Показательна в этом смысле позиция Де Ла Менардьера, одного из самых ревностных почитателей Аристотеля, в споре с Лодовико Кастельветро («Поэтика» Аристотеля, изложенная на народном языке и истолкованная», 1567), чуть ли не единственным критиком, остро ощущающим несовпадение «языков» Аристотеля и рефлективно-традиционалистской эпохи и последовательно оценивающим эти несовпадения не в пользу первого. «Опровергнув» Кастельветро по всем пунктам (это слово следует взять в кавычки, потому что логика опровержения слишком часто напоминает знаменитое чеховское «этого не может быть, потому что этого не может быть никогда»), Менардьер вынужденно соглашается с дерзким итальянцем в одном, а именно в том, что Аристотель все-таки видел специфические признаки поэзии, отделяющие ее от других «Наук и Искусств». «Верно, конечно, что относительно предмета поэзии Философ (то есть Аристотель – М.Л.) соглашался с Платоном и, вслед за своим учителем, утверждал, что поэт переступает положенные ему границы, когда принимается обучать Искусствам или рассуждать о Науках».

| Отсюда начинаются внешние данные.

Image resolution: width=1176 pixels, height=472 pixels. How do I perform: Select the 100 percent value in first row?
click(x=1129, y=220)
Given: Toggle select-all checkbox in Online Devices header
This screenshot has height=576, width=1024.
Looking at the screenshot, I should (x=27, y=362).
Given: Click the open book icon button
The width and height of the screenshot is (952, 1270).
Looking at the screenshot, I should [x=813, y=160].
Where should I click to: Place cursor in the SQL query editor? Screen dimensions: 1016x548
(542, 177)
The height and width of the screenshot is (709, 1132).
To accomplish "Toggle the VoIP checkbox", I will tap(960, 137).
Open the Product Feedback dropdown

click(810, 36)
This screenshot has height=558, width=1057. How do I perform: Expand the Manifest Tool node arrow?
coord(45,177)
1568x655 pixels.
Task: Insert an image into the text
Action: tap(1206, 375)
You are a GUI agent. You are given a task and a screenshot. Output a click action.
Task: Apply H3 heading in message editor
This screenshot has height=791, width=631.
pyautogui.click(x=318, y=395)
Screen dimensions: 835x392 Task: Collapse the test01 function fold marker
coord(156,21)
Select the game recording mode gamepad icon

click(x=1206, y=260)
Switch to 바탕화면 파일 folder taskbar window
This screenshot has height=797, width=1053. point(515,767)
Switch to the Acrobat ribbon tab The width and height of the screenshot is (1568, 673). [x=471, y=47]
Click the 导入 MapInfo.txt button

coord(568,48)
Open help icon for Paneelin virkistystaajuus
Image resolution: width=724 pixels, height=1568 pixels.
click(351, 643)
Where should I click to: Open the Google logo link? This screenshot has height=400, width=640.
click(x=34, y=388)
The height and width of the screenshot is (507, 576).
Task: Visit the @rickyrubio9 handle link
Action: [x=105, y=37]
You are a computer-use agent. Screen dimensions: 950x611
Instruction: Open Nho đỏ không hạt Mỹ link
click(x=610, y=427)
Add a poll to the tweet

Далее, однако, следует изящный пассаж, в результате которого и волки остаются сыты и овцы целы. Непостижимым для логики, но вполне внятным для риторики образом у Менардьера правыми оказываются и Аристотель, и поэты, нарушившие его предписания. «Но окажись на месте Кастельветро другой, более терпимый человек, он, несомненно, постарался бы смягчить суровость Аристотеля и найти доводы в пользу помянутых выше великих мужей. Он нашел бы способ избавить их славные имена от Аристотелевой критики. Он сказал бы, что Философ потому исключил из области Поэзии толкование Наук и объяснение Искусств, что способы их изложения отличаются суровостью, несовместной, пожалуй, со сладостью поэтической речи, придающей столько очарования сей говорящей живописи, он сказал бы, что коль скоро яркие описания, оживленные рассуждения и величественные выражения, составляющие природную красоту и главную прелесть поэзии, отнюдь не подходят к дидактическому жанру, сухому, суровому и колючему, то, следовательно, нет надобности соединять две столь противных друг другу вещи, он сказал бы, что разнообразные науки, будучи сложны по своей природе, нуждаются в языке свободном, не связанном ни законами каденции, ни количеством слогов в строке, ни стихотворным размером. … Но он сказал бы также, что, вопреки доводам, отдающим в распоряжение поэтов одни только легкие для них предметы, нашлись все же славные мужи, коим благородное честолюбие помогло изъяснить наитруднейшие материи на языке Муз. … Вот таким образом человек, менее суровый, чем Кастельветро, исподволь постарался бы защитить великих поэтов. Погрешив против Аристотелевых правил, сии поэты, несомненно, допустили ошибку: однако же сами их ошибки стоят больше, чем любые достоинства посредственных писателей» (ЛМ. 313 – 314).
Таким образом, можно констатировать, что идея «катартического мимезиса» в риторической поэтике не прижилась. «Мягкое» ее отторжение (через уподобление Аристотеля Горацию) вполне соответствовало традиции позитивного истолкования сказанного «Отцом всем Наук и Искусств».
Понятна и логика, по которой учение Аристотеля было отвергнуто. Будучи устремленным к обозначению особого места «поэтического искусства» среди других форм «познавания», оно не отвечало общему интеллектуальному порыву эпохи, стремящейся создать универсальную теорию текста под знаком риторического его осмысления.